SUPPLIED RECORDS Block Start
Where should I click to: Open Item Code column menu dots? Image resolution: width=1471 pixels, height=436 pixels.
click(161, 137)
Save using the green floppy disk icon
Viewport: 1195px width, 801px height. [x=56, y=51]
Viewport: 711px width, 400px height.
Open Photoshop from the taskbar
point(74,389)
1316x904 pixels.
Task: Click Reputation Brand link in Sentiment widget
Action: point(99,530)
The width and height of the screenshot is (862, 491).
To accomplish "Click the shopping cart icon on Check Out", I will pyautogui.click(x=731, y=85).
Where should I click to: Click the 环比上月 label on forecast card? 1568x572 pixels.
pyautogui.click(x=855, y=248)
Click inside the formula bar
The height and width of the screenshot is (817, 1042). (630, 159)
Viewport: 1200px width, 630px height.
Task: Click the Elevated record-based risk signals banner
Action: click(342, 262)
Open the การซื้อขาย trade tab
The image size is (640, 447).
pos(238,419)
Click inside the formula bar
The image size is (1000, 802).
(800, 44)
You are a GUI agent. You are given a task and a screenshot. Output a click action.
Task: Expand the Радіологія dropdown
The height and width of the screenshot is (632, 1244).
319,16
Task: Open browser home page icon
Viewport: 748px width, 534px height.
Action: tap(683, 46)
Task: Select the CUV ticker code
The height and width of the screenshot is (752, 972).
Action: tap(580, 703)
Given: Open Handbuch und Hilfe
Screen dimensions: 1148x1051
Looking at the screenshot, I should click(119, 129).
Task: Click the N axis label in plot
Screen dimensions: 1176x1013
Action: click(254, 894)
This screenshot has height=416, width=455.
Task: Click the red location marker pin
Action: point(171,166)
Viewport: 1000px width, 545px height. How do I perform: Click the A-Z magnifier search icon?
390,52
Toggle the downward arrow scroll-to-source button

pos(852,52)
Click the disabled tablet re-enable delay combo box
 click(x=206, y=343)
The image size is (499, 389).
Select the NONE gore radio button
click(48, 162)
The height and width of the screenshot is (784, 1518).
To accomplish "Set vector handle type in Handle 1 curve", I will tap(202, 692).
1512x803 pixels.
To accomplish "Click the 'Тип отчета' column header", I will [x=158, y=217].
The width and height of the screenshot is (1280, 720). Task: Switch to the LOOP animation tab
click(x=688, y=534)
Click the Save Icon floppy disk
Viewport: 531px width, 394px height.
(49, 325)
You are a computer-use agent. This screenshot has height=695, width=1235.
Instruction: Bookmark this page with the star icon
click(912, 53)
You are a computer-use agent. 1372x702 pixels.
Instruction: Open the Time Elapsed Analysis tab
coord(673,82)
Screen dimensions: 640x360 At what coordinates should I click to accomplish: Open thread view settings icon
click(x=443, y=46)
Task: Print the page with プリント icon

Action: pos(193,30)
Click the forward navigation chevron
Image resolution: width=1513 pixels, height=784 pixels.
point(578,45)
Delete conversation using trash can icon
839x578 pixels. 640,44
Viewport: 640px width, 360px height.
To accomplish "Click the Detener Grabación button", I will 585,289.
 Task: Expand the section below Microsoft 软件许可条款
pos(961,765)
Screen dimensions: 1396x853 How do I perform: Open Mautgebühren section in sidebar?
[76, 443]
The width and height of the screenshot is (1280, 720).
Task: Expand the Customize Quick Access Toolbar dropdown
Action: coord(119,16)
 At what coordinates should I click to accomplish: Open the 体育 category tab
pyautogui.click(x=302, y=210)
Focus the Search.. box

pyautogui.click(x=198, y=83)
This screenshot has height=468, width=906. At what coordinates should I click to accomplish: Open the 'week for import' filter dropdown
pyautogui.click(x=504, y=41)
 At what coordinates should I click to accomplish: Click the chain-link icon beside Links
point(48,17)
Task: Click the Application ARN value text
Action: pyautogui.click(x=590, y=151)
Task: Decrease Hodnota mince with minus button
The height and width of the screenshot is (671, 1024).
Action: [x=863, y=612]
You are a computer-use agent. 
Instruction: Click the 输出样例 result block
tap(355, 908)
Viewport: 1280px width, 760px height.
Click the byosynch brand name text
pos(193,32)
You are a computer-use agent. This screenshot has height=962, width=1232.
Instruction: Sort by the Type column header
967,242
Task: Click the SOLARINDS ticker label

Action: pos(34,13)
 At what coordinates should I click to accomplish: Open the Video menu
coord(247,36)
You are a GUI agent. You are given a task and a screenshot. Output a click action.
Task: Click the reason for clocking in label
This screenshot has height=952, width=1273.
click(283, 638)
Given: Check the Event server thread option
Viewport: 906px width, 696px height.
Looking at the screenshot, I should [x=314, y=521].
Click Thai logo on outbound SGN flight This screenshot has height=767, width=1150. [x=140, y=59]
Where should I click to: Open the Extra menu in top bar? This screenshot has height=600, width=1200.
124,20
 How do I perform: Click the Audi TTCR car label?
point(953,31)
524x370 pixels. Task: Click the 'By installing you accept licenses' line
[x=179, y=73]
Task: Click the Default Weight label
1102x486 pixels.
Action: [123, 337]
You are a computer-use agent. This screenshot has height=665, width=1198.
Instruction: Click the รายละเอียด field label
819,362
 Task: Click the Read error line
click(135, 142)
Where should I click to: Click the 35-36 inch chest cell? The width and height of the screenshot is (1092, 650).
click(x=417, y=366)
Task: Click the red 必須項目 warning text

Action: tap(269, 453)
SUPPLIED RECORDS Block End
**EXERCISE:**
The answer consists of every line above in which the word "will" occurs.

**ANSWER TO THIS PROBLEM:**
To accomplish "Click the shopping cart icon on Check Out", I will pyautogui.click(x=731, y=85).
To accomplish "Set vector handle type in Handle 1 curve", I will tap(202, 692).
To accomplish "Click the 'Тип отчета' column header", I will [x=158, y=217].
To accomplish "Click the Detener Grabación button", I will 585,289.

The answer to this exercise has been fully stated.